|
It was for the general case. The reason that I was able to do this is because I was less persistent than them. I tried to understand the paper but after 5 minutes I realized that even understanding the paper was going to take WAY more time than ignoring the paper and implementing it my own way. Here's how I did it. If we are looking for string = "banana"
Then we can represent the state of the automaton as the last row of the matrix that you get when you compute the Levenshtein distance between two fixed strings. The initial state is (in Python): def init():
return range(len(string)+1)
Then to take a step in the automaton: def step(state, char):
newstate = [0 for x in state]
newstate[0] = state[0]+1
for i in range(len(state)-1):
if i < len(string) and string[i] == char:
newstate[i+1] = state[i]
else:
newstate[i+1] = 1 + min(newstate[i],state[i],state[i+1])
return newstate
We step like this: s0 = init()
s1 = step(s0, 'c')
s2 = step(s1, 'a')
s3 = step(s2, 'b')
s4 = step(s3, 'a')
s5 = step(s4, 'n')
s6 = step(s5, 'a')
Now we can compute the lowerbound of the Levenshtein distance by doing min(s6). In this case it's 2. This means that whatever comes after "cabana", it will always have at least distance 2 to "banana". With this info we can prune away a search path in the full text index if that value is larger than our maximum edit distance.Those handful of lines of code is all you need to do fuzzy string search in practice. This represents the automaton as a step procedure. If you want you can also generate a DFA from this (though it's probably not necessary in practice). If your maximum edit distance is n then if one of the numbers in the state is greater than n it doesn't matter what it is. In the above example s6 = [6, 5, 4, 3, 2, 3, 2]. If n = 3 then s6 = [4, 4, 4, 3, 2, 3, 2] is equivalent, because in the end it only matters whether a number is >3 or not. So you might as well keep the numbers on 4. Replace: newstate[i+1] = 1 + min(newstate[i],state[i],state[i+1])
with: newstate[i+1] = 1 + min(newstate[i],state[i],state[i+1],n+1)
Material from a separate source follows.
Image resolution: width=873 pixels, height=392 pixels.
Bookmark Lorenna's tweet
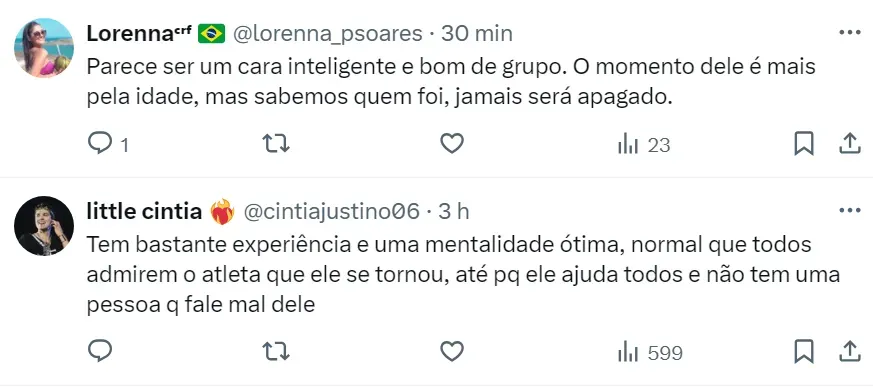(804, 144)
where n is the maximum edit distance. Now the state space of the automaton is finite, and you can generate a DFA from it by just exploring all the states with the step() function. One more optimization is to not generate the DFA for the full alphabet. If your search word is "banana" then for the purposes of the automaton the letter 'x' is equivalent to the letter 'y' because both are not equal to any letter in "banana". So instead of creating a DFA for the full ASCII alphabet (or worse, the full unicode alphabet), you can instead work with the reduced 4 letter alphabet (b,a,n,X). X represents any letter other than b,a,n.You could also do a hybrid where you generate the DFA lazily. I don't know if that made sense, it's a bit difficult to explain in a short HN comment. |
At the moment I don't see how you could handle transpositions either.
I'm not saying that your approach is bad. But I do think that the 'I did it in an hour' comment was a quite a bit misleading, if you basically ignored the paper and did something that is different in most ways.
The tradeoffs are immensely different - the whole point of the paper is that you're precomputing a looot of stuff so that the lookup is fast.